Em diversas obras já conceituadas, rasgar elogios à toa é uma grande redundância. Esse é o caso claro para A Piada Mortal, uma das HQs mais icônicas do Batman, resultado de uma parceria de Alan Moore – que não estava muito a fim de escrever, segundo ele – e do desenhista Brian Bolland – explodindo de ansiedade por trabalhar com um gênio dos quadrinhos, segundo ele.

É difícil descrever a sensação de ler pela primeira vez essa história poderosíssima. O nível de maestria na construção visual e narrativa é raro de se ver. Através de um trabalho puramente cinematográfico da diagramação acertada de Bolland, nos horrorizamos, surpreendemos, lamentamos e nos amarguramos graças ao fim ambíguo da obra. Inegável que se trata de trabalho de mestre.

Logo, é difícil segurar a ansiedade e expectativa a respeito do novo filme da Dc Animated que adapta a clássica história. No caso de uma história tão querida, era bastante óbvio que o estúdio precisava fazer seu filme de ouro, de qualidade inquestionável. Uma pena que isso não acontece.

O filme conta com um grande nome dos roteiros das HQs, Brian Azzarello, que foi o responsável por tornar a história mais, digamos, cinematográfica. Para isso, temos dois filmes em um como foi amplamente divulgado em tantas notícias. Como a própria Barbara Gordon conta em voz over, o filme não começa do modo que você espera.

No primeiro segmento de quase quarenta minutos, acompanhamos uma história original que tenta aprofundar a relação entre Batman e Batgirl e os impulsos sexuais que surgem durante as cruzadas noturnas. Importante citar que esse mythos que tange uma relação amorosa entre os dois encapuzados vem diretamente dos trabalhos realizados em Batman: A Série Animada. Porém aqui, Azzarello tenta levar para outro nível mais complexo arranhando a psicologia freudiana.
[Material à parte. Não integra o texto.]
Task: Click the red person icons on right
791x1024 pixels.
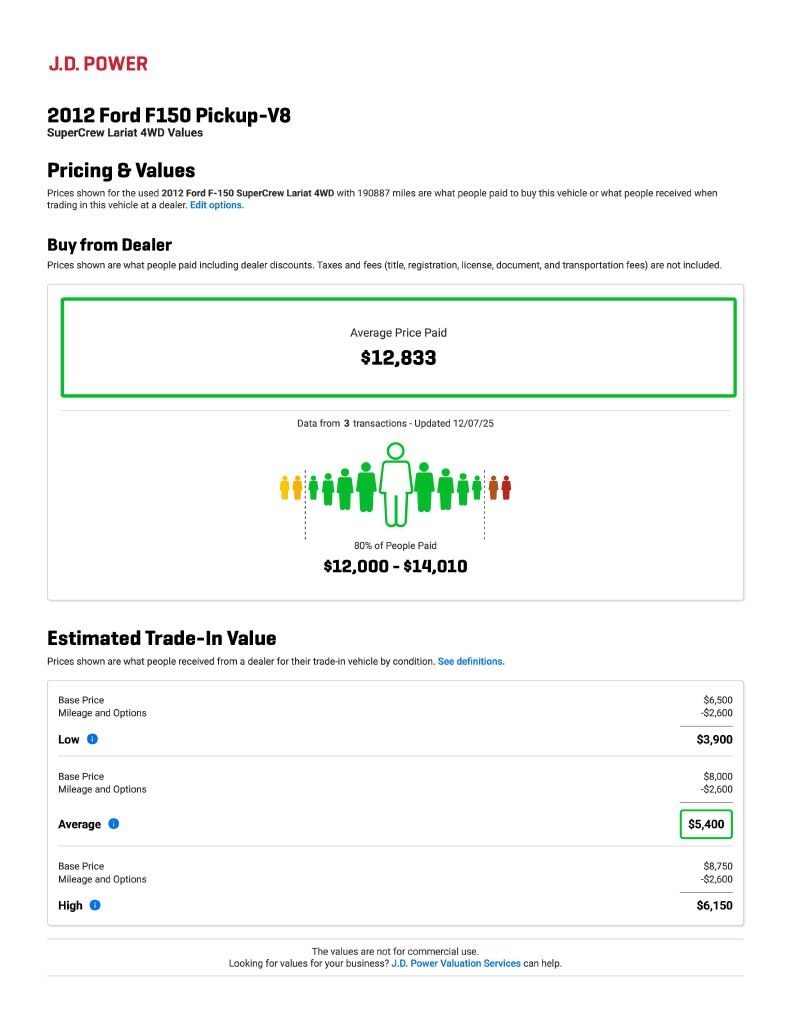Action: (500, 488)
Em meio a tudo isso, surge um vilão extremamente genérico chamado Paris Franz. Através dele, Azzarello tenta (e falha) em criar uma espécie de Coringa para a Batgirl. Ou seja, um antagonista narcisista extremamente fissurado na moça. Com poucos personagens, a história até que se sustenta por ser divertida, mas não deixa de ser extremamente simplória. Há novamente o discurso sobre o abismo que separa a figura do vigilante do criminoso ordinário e da tentação assassina que há sobre as ações do Batman.

Para quem já leu muito sobre o Cruzado Encapuzado, o primeiro segmento realmente não oferece muita coisa nova. Mas o talento da voz de Tara Strong que dubla Batgirl aliada à algumas boas cenas cômicas, além desse olhar particularmente interessante, embora repetitivo, sobre a relação dos dois render um bom divertimento.
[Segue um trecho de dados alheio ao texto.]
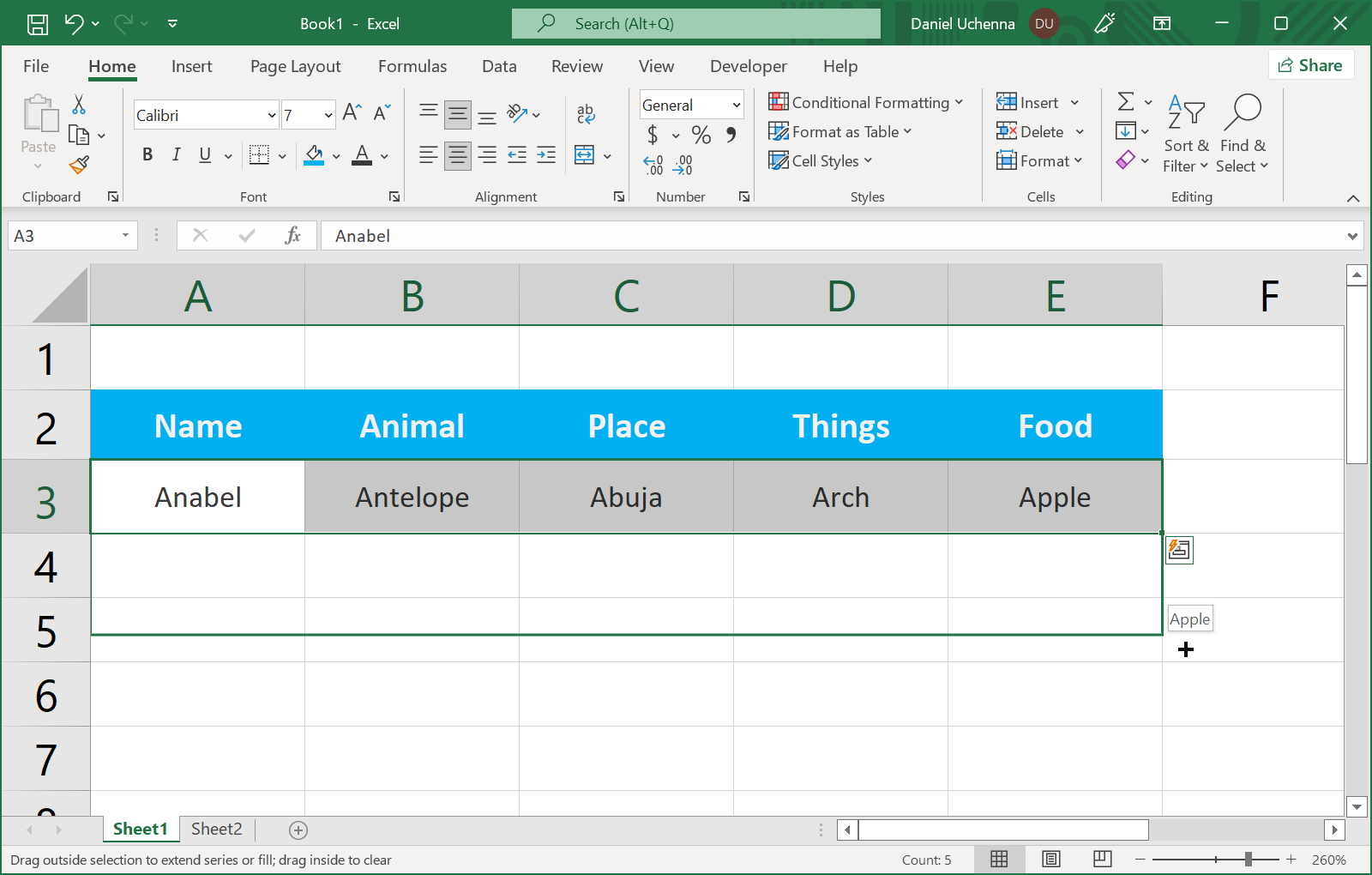Apply the yellow fill color bucket
Screen dimensions: 1372x875
point(314,155)
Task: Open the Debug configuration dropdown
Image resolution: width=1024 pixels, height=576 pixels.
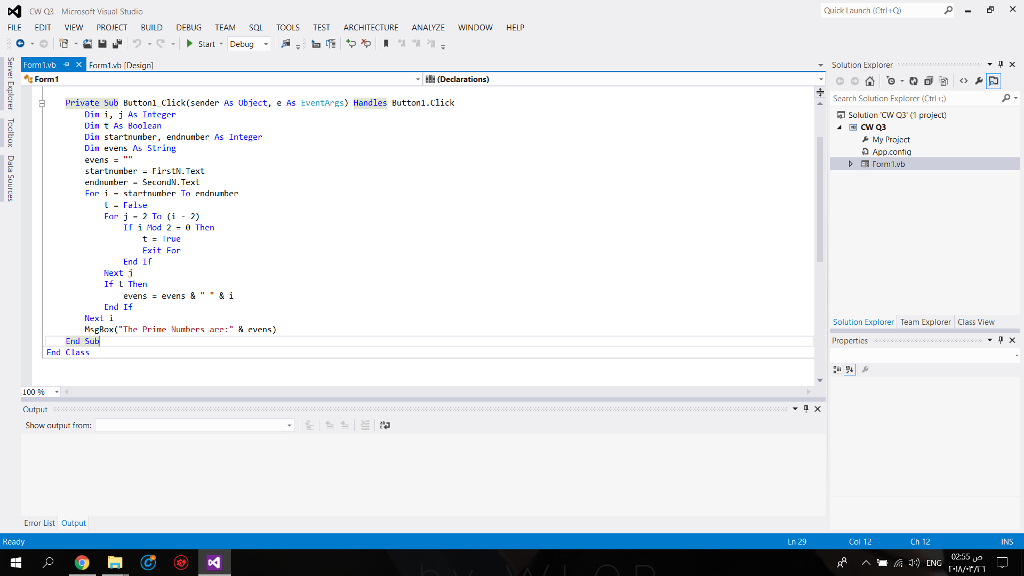Action: 249,44
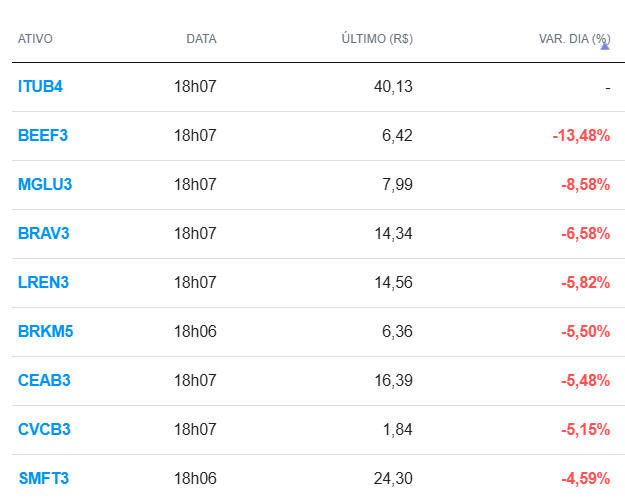Viewport: 625px width, 499px height.
Task: Click the -13,48% variation for BEEF3
Action: [581, 136]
Então, sem qualquer transição orgânica, somos jogados para a linha clássica da comic de Alan Moore. Como muita gente sabe, o one-shot trata-se de uma história de origem para o Coringa enquanto mostra um dos lados mais cruéis e dementes do vilão. O arqui-inimigo do Batman tenta provar que a loucura pode acometer a qualquer pessoa que encarar um péssimo dia – assim como aconteceu com ele.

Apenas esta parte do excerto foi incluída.